I'm not clear on the distinction -- but since the first location we
want to do this would be based in San Francisco, I'm referring mostly to
mae-west, the pacbell nap, and CIX. It should be relatively inexpensive
to long-haul a few T1s further away from the California NAPs. (and it
would be relatively expensive to move the machines... because of the
people involved in maintaining them. Which is a pain, 'cause doing
high-availability stuff in an earthquake zone seems silly.)

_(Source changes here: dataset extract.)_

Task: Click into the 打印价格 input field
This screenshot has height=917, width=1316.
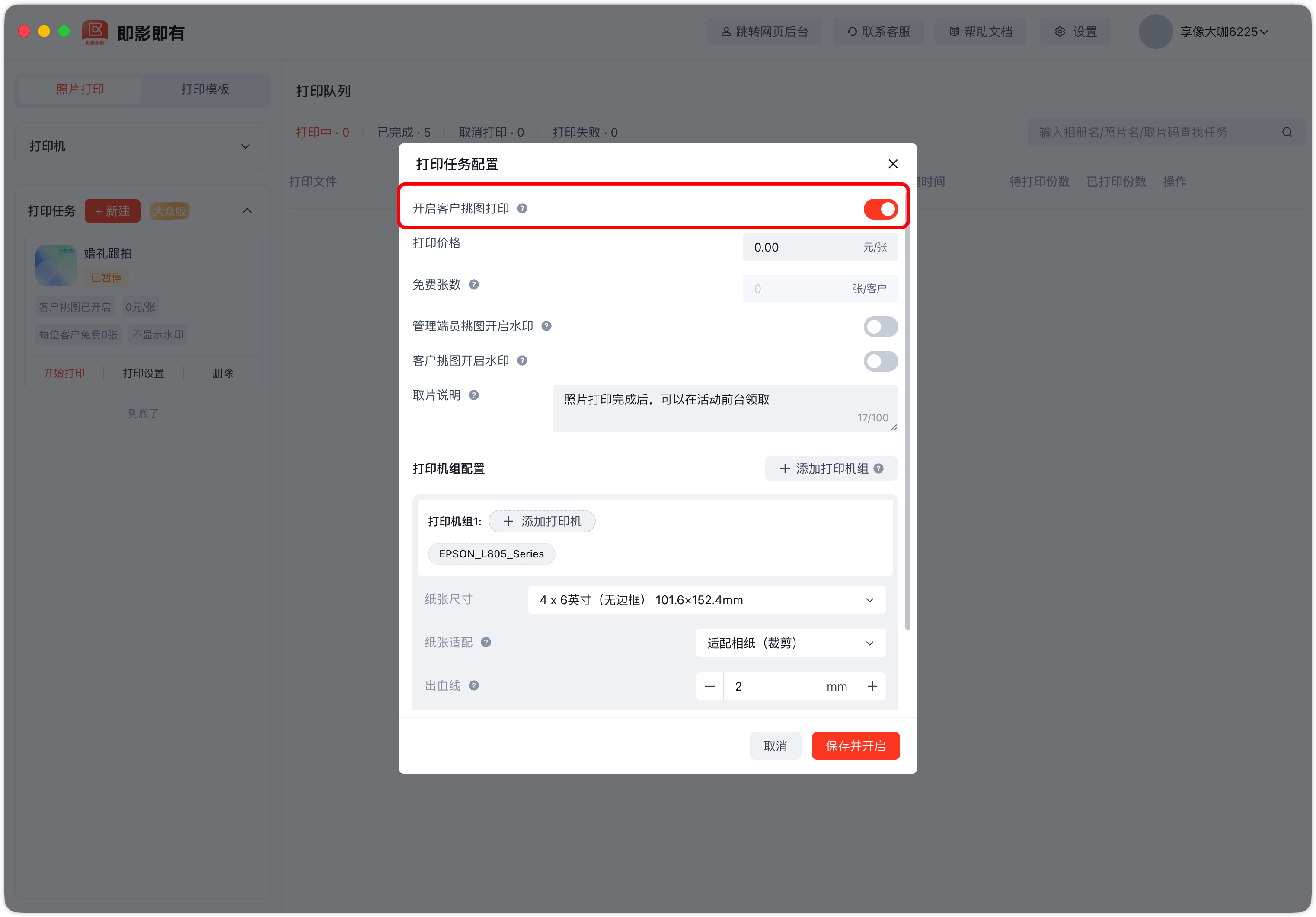Action: coord(802,248)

>Generally for each connection to each provider, you would have to set up
>BGP.
Yeah, definately. But most backbones seem to have "customer routes" as
an option, and if I trust them enough to get those routes correct then
I will hopefully not have to bother with extreme amounts of filtering.
It's pretty easy to enforce "no transit" at the packet filtering level
-- only packets destined for my nets will be allowed in. Is there some
other aspect of filtering I'm forgetting about? We have a dedicated
and backup network engineer at any rate. The border router would be a
cisco 7200 or 7500 series with 128Mb.